Manu : Je vous recommande d’ailleurs le super docu tout simplement appelé “Whitney” de Kevin Macdonald, sorti en 2018 qui jette un nouveau regard sur la vie et l’oeuvre de la chanteuse. C’est assez effroyable ce qui lui arrive : Sa percée fulgurante. Sa famille omniprésente. Son homosexualité présumée. Les millions de dollars. Bobby Brown. La drogue. Moi j’ai trouvé que c’était super bien fait il lui a vraiment rendu sa dignité.
Le making-of de "The Bodyguard OST"
Manu : Voilà on va maintenant partir en studio avec toi Grégoire. Tu vas nous parler de l’enregistrement de cette bande originale très particulière puisqu’elle comporte 6 titres seulement chantés par Whitney Houston.

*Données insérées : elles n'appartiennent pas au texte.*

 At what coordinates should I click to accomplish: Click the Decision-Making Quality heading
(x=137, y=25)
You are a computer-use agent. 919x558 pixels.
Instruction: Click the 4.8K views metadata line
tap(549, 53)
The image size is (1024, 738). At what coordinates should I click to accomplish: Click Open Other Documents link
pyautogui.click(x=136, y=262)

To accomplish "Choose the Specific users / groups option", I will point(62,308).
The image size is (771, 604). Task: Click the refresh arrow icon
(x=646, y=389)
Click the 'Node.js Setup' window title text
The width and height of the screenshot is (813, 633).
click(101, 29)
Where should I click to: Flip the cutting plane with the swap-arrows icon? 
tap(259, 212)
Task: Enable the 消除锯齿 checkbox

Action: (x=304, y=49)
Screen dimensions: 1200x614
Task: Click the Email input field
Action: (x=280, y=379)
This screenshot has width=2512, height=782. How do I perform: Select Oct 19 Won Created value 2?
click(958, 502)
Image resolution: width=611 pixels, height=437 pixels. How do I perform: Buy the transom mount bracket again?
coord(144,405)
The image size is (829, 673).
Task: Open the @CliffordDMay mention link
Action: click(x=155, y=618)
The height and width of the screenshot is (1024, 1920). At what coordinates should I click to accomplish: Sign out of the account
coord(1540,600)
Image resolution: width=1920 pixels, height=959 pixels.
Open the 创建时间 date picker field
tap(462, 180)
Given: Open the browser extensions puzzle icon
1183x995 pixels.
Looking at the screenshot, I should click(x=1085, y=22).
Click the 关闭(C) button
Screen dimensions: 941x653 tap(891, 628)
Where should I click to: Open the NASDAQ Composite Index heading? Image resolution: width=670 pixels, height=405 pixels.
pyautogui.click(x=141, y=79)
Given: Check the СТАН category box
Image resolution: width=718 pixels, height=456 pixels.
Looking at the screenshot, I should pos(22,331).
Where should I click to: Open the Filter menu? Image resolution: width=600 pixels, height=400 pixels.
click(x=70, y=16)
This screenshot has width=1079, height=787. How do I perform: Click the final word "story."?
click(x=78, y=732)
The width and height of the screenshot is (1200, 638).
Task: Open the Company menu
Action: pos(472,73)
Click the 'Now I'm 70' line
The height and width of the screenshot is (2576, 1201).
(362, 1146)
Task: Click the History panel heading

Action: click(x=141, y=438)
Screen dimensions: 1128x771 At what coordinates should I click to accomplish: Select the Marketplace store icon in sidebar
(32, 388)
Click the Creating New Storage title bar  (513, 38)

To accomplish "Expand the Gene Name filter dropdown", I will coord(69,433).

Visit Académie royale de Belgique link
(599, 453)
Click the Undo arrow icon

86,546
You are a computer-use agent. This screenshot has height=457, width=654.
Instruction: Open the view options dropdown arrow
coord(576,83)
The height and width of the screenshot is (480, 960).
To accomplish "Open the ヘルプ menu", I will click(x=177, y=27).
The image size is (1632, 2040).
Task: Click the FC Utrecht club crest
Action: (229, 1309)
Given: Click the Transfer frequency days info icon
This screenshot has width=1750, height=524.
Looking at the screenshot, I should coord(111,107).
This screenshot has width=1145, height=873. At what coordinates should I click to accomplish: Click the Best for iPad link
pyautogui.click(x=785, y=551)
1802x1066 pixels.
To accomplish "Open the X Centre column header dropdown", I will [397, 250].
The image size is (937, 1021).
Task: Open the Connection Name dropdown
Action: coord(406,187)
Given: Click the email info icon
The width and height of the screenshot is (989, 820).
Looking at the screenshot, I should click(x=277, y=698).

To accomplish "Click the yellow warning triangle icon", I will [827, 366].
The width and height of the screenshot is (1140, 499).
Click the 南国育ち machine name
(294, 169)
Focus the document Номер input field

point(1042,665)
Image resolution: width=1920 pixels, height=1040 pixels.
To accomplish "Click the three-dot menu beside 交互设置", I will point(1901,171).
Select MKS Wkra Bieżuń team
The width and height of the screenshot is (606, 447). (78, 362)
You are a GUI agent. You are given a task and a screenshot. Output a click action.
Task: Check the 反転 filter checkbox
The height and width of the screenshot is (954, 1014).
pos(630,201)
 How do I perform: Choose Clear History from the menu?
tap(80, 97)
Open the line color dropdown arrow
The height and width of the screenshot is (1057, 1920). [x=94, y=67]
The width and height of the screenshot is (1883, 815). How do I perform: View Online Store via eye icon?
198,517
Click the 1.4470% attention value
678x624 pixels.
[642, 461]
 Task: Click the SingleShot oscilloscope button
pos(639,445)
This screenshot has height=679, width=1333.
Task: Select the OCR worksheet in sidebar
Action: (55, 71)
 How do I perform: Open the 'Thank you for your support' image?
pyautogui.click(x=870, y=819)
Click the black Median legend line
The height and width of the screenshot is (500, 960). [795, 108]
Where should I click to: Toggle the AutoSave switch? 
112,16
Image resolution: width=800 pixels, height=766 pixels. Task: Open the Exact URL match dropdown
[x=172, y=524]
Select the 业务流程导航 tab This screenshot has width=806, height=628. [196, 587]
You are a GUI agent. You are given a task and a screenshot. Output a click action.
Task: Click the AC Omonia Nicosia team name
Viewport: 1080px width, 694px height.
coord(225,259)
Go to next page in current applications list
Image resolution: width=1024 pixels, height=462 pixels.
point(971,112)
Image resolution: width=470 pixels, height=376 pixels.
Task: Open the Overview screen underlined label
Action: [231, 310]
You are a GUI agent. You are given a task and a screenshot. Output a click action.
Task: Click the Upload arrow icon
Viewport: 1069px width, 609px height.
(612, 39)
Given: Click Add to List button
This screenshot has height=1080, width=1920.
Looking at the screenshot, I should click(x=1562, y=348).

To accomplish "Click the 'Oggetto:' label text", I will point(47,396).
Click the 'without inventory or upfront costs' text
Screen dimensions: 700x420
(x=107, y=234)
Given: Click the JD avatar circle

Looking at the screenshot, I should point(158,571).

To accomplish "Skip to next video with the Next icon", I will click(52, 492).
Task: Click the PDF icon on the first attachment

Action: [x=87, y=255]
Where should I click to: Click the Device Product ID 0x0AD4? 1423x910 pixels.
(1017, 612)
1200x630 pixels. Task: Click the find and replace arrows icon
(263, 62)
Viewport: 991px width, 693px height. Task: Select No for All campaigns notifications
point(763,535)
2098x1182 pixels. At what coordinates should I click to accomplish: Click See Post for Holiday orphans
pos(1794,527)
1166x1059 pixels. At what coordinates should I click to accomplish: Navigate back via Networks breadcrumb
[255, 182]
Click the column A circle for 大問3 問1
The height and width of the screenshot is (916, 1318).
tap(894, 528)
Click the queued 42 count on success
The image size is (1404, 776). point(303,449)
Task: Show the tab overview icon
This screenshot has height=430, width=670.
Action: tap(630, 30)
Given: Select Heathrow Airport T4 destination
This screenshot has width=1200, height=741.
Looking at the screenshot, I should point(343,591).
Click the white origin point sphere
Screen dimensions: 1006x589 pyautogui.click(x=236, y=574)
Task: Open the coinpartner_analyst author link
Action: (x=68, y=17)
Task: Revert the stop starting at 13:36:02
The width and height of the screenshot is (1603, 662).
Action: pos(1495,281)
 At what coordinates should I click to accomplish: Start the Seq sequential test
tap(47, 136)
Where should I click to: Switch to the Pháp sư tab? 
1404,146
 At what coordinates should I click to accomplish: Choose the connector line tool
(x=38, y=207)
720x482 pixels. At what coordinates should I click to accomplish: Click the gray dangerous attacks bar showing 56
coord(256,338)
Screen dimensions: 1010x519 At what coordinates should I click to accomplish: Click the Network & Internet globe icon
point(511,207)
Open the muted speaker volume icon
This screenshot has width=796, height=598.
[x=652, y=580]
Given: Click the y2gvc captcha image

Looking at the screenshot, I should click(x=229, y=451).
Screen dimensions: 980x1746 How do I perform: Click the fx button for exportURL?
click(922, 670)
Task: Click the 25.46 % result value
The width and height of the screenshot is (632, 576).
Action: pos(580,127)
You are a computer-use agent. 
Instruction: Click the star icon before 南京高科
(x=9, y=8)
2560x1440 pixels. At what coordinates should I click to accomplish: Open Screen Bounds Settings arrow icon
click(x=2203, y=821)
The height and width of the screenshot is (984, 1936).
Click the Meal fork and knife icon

Oui et c’est important de le mentionner parce que pour une fois sur Radio K7 on ne parle pas d’un album studio mais d’une BO avec encore plus de personnes impliquées sur le projet et qui ont chacun leur mot à dire : à la fois le réalisateur du film, les producteurs dont Kevin Costner, le music superviser en la personne de Maureen Crowe, c’est elle qui est chargée de dénicher des morceaux déjà enregistrés et de trouver des musiciens pour composer des titres originaux. A cela vous ajoutez, l’artiste Whitney Houston, son producteur le grand Clive Davis et enfin le directeur artistique et arrangeur, David Foster.
Nous, on va surtout parler du dernier, c’est un peu lui le sorcier qui se cache derrière les tubes de Whitney Houston sur Bodyguard. Au cours de sa carrière, ce musicien canadien va récolter 16 Grammy Awards et écrire pour des artistes aussi célèbre qu’Earth Wind and Fire, Céline Dion, Barbara Streisand, Michael Jackson, Beyoncé, bref on c’est un peu le Jean-Jacques Goldman de la musique américaine, un homme de l’ombre mais omniprésent dans la musique populaire depuis les années 80.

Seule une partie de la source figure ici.